Our conversation then turned to Halpern’s long-time working relationship with Nanfu Wang, particularly her latest about the COVID-19 outbreak, In the Same Breath. “For this film, I was looking at a rough cut of the film, when I first composed the first pieces of music for it,” he ruminated. “We had a conversation about the film, so we started a little bit earlier, maybe, than we sometimes have in the past. I was not working with a locked cut. Nanfu expressed that stylistically this was, in many respects, a little bit different from some of her other films. We discussed the idea that we could use the score in a different way and use it to speak to something that was a bit more apocalyptic, and more heightened, and bring out some of the sort of intrinsic, defamiliarized, strange, horrific sort of nature of what was happening in an even more expressive way than we might have done for some of her other projects. That was something we talked about early on.”

“The first thing that I did in this case was the very first cue from the movie when we see the balloons and all that stuff going up into the air,” Halpern continued. “We talked about using music in this sort of defamiliarized way, and in some ways, evoke this unrelenting virus sort of floating out. We’re going to use the music to show something that we’re not actually seeing on screen, because no one knows what’s happening.
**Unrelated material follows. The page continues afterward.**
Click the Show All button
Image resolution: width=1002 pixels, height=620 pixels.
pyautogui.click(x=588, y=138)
The virus is there, it’s floating around, it’s descending, but nobody knows it, right? I had these icy slabs of weird sort of analog synth and then these distorted kind of fluttery sounds that are evoking the bubbling of the virus bubbles. That was something that I talked about even specifically with that scene, with Nanfu and her Co-Editor Michael Shade. He and she even talked about the balloons being evocative of these COVID virus droplets, so that was the first thing I did.”
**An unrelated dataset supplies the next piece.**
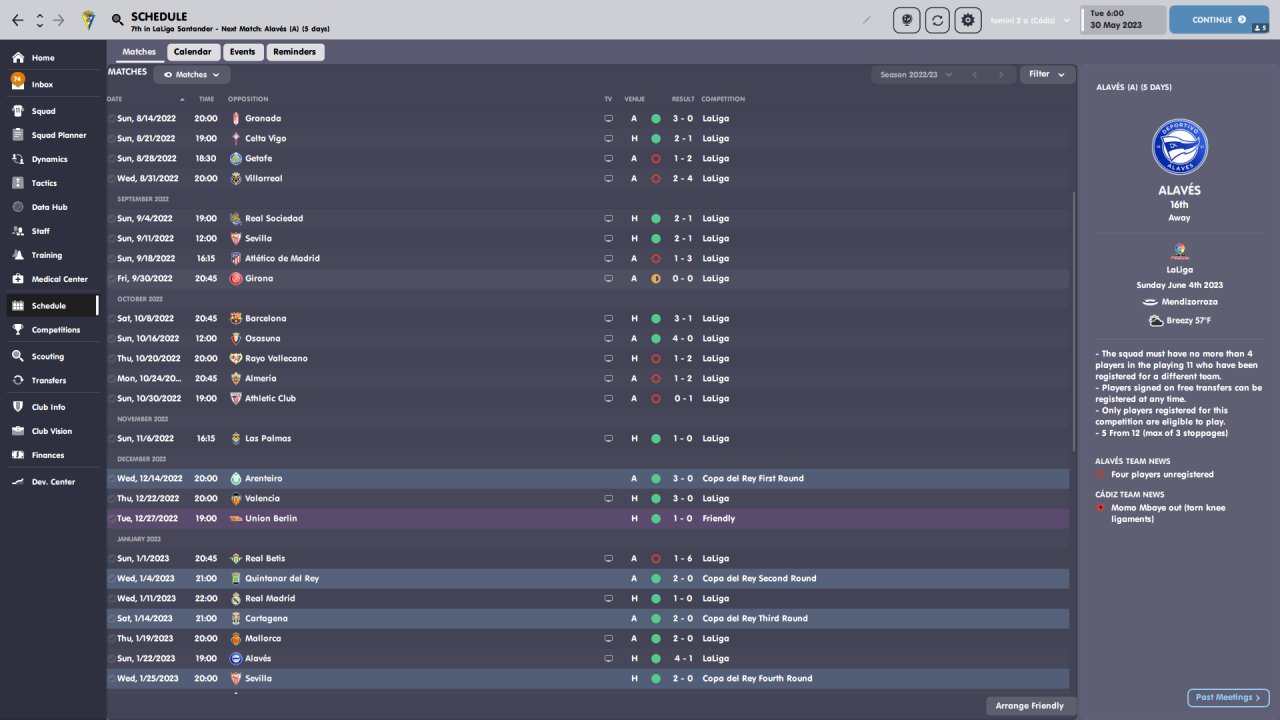Switch to the Reminders tab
An ongoing discussion we’ve had with composers as of late is how they work with directors who may or may not be particularly musically-inclined, and we continued that thread. “I’ve worked with the occasional director, who’s very musical. There was a documentary director I worked with once who was a conservatory-trained composer and had tremendous musical knowledge,” Halpern told us. “I think that for some directors, they will be a bit concerned about music. If they feel that they don’t have technical musical knowledge, they’ll be concerned that they’re not quite sure what to say or how to communicate. I always feel like it’s very important to make sure that any director you’re working with feels totally empowered. The point is, they don’t have to know anything about music, per-se. What they do need to know and what they can do, and what you can explore and discover together is the underlying heart of the matter, like what the film is supposed to feel like and the psychology of the character at that moment. Those are the things that for me as a composer, that’s what drives me into the creative process. It’s like having that inspiration of the meaning of the scene, where the meaning of the film or the vibe we’re going for. If I know that and I’m worth and we’re on the same page on that, then the music flows very intuitively from that.”

As with many composers these days, Halpern is deeply involved with creating the very sound of his scores, saying it’s important “having a bit of that production mindset, where the sound of the music is such an important part of it for film scoring,” he elaborated, “I think certainly in a film score, you don’t necessarily know it right when you’re starting, but finding, ‘Okay, this is the vibe, this is the sonic palette that’s going to feel appropriate for this. These are the kinds of things we’re going to avoid, that really do not belong, or even like these are the things that might seem obvious for this kind of film score, so we’re definitely not going to touch any of them.’”

“It is important as a composer now to really empower yourself to get that stuff going at your fingertips and have a real facility with the sonic and production part of it. That’s so crucial,” he concluded.

Swallow can be watched on Hulu, and Halpern’s Original Motion Picture Soundtrack is available on vinyl. In the Same Breath will be on HBO later this year.